TcdB проникает внутрь клетки через эндоцитоз, опосредованный клатрином , ^[30] Когда токсин B является частью цитозоля , глюкозилтрансфераза проходит через эндосомальную мембрану , что снижает pH, вызывает транслокацию и в конечном итоге приводит к морфологическим изменениям остатков области транслокации (958–1130). ^[31] Гидрофобные области встроены в мембрану хозяина, образуя поры, которые позволяют доменам глюкозилтрансферазы проходить через них. ^[31] Когда клетки инфицированы TcdB в кислой среде, он ослабляет токсины и вызывает перестройки формы (рис. 6). [ ^31] Вследствие кислого pH TcdB демонстрирует четкие различия в исходной флуоресценции триптофана , восприимчивости протеаз и гидрофобных поверхностях. ^[31] Другая группа показала, что закисление приводит к конформационным изменениям токсина и, что более важно, способствует образованию пор. ^[7] Предполагаемая область транслокации (рис. 2) составляет приблизительно 801–1400 аминокислот, из которых остатки 958–1130 являются гидрофобными и отвечают за образование трансмембранных пор. ^[20] Большинство исследований использовали штамм TcdB 630, чтобы показать активность токсинов C. difficile по образованию пор . ^[31]

Индуцированный pH

Чтобы увидеть, происходит ли эффект протеолитического расщепления TcdB на поверхности клетки или в кислых эндосомах , исследования использовали бафиломицин А1 , который, как известно, блокирует H + -АТФазы v-типа эндосом. Это снижает кислотность в эндосомах. ^[31] Физиологический путь поглощения TcdB предотвращает цитопатическую активность TcdB. ^[31] Когда клетки находились в кислых условиях (pH 4,0) в течение 5 минут после связывания TcdB с поверхностью клетки при 37 градусах Цельсия, наблюдались перестройки формы и округление. Однако, когда округлые клетки инкубировали в течение дополнительного часа при нейтральном pH (7,0) с аналогичными параметрами, округления клеток не наблюдалось. ^{[15] [31]} Оба исследования показали, что токсин B обладает свойством протеолитического расщепления , что имеет решающее значение для доступа к цитозолю . ^{[7] [15] [31]} Наличие кислого pH эндосомы приводит к топологическим изменениям TcdB (рисунок 6). ^[7]

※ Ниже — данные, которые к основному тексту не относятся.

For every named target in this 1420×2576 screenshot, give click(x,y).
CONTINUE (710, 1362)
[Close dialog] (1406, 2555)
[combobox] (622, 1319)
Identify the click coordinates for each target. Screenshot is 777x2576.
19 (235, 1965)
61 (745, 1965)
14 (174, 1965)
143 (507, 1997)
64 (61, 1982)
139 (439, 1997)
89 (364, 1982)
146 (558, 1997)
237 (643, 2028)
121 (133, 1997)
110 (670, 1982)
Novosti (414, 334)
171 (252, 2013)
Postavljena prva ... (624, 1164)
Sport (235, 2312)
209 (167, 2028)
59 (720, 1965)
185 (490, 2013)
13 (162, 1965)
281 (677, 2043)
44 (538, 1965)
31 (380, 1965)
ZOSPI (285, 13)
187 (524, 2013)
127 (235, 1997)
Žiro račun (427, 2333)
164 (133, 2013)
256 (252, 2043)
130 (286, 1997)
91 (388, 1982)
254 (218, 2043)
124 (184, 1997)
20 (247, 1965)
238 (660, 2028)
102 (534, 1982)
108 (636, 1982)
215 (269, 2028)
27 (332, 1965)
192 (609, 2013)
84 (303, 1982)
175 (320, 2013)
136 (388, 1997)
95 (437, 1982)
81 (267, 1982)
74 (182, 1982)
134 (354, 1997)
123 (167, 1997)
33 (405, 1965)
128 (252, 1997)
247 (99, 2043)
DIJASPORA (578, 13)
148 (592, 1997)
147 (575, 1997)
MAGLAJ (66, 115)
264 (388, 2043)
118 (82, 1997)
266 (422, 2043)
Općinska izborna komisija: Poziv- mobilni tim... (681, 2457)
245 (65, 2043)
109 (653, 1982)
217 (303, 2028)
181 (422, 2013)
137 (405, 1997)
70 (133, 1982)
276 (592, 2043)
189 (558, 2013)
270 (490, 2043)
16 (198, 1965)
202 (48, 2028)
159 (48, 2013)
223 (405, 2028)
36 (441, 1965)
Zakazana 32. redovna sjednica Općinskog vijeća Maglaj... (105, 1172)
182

Рисунок 6: Домен организации TcdB. Демонстрация разницы между нейтральным и кислым pH (4).

Генетика

Ген, кодирующий белок TcdB, tcdB , расположен в хромосомной области размером 19,6 кб . Это известно как локус патогенности или PaLoc (рисунок 2). ^[32] [ ^33] Открытая рамка считывания (ORF) для tcdB имеет длину 7098 нуклеотидов . ^[17] Важно отметить, что помимо основных генов токсинов в области PaLoc, есть еще три дополнительных гена , которые кодируют в области PaLoc: tcdR (L), tcdC (R) и tcdE в середине. Эти гены помогают регулировать экспрессию TcdA и TcdB. Они также помогают секретировать или высвобождать токсины из клетки. ^[17] Кодирующий ген tcdE , расположенный между tcdB и tcdA, аналогичен белкам холина , поэтому предполагается, что tcdE работает как ген- посредник , который усиливает высвобождение или секрецию TcdA и TcdB, следовательно, увеличивая проницаемость мембраны клетки- хозяина . ^[17]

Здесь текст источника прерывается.